Most worryingly, qPCR data analysis continues to be confounded by the near universal use of single, unvalidated reference genes which are used to calculate ΔΔCq values despite no attempts having been made to calculate the efficiencies of the various qPCR assays. This is despite the clear directive in the original publication that in order to be valid, the amplification efficiencies of the target and reference genes must be approximately equal and detailed instructions on how to ensure that this is the case [4]. This would be less of an issue if the reported differences in mRNA abundance were huge, but they are typically in the region of 1.5–8-fold, suggesting that many of the results may be a result of technical noise.
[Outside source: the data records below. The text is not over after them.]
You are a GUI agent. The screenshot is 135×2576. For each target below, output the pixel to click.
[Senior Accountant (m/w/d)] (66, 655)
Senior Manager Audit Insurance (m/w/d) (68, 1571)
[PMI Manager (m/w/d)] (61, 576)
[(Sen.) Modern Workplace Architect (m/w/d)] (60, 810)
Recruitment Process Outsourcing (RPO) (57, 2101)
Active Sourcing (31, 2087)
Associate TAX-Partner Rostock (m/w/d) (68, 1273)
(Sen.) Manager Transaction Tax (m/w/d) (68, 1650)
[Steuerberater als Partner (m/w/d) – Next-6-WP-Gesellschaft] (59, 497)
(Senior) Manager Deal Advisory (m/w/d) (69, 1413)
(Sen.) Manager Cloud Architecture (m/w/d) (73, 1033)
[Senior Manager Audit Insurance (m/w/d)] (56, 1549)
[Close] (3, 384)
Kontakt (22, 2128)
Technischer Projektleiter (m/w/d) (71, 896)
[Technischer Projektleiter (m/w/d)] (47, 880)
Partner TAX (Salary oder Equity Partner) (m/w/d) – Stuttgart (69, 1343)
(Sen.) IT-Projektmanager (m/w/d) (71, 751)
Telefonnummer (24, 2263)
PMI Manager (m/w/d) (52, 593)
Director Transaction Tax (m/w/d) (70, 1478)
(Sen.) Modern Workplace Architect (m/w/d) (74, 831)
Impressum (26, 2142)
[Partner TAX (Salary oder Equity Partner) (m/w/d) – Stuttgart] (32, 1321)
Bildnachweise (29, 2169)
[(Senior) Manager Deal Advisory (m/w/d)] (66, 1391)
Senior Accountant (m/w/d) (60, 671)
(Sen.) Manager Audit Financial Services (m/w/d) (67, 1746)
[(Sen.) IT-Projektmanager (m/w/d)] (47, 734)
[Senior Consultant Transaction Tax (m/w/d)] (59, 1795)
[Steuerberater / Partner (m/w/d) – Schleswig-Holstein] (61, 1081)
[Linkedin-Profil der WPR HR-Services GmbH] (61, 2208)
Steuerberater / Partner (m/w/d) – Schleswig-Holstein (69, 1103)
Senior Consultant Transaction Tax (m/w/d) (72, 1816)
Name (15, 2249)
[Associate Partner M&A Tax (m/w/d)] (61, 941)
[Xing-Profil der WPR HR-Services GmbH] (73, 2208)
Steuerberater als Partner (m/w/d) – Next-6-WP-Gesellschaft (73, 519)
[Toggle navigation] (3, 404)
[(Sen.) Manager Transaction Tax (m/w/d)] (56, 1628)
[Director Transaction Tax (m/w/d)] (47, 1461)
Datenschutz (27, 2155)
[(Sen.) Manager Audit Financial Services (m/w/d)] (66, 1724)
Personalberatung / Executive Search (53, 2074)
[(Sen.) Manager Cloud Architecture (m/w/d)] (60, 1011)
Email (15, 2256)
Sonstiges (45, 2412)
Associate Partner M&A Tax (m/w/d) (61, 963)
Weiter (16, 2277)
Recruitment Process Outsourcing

In a certain percentage of papers the results are meaningless, because not only are single, unvalidated reference genes used to report expression profiles, but published evidence suggests that the reference genes themselves are regulated in the conditions under investigation. For example, GAPDH is widely used as a reference gene in osteosarcomas, yet it is apparently upregulated at both RNA and protein levels compared with healthy controls [5].

It is obvious that this situation is not going to improve until journal editors, in particular, begin taking this egregious, I am tempted to say scandalous, situation seriously and start to appreciate first, that the majority of peer-reviewed publications utilising qPCR-based methods are seriously flawed due to inappropriate methods being used and second, that results are frequently not reproducible due to lack of relevant information supplied in the Materials and Methods section. It took 40 years from the first report of cell line contamination and misidentification [6] for statements about cell line validation to become submission prerequisites for most of the major journals. Some, including BDQ, require authors to submit detailed information with regards to their qPCR and digital PCR protocols, but most do not. Let us hope that it does not take another forty years before this situation is remedied.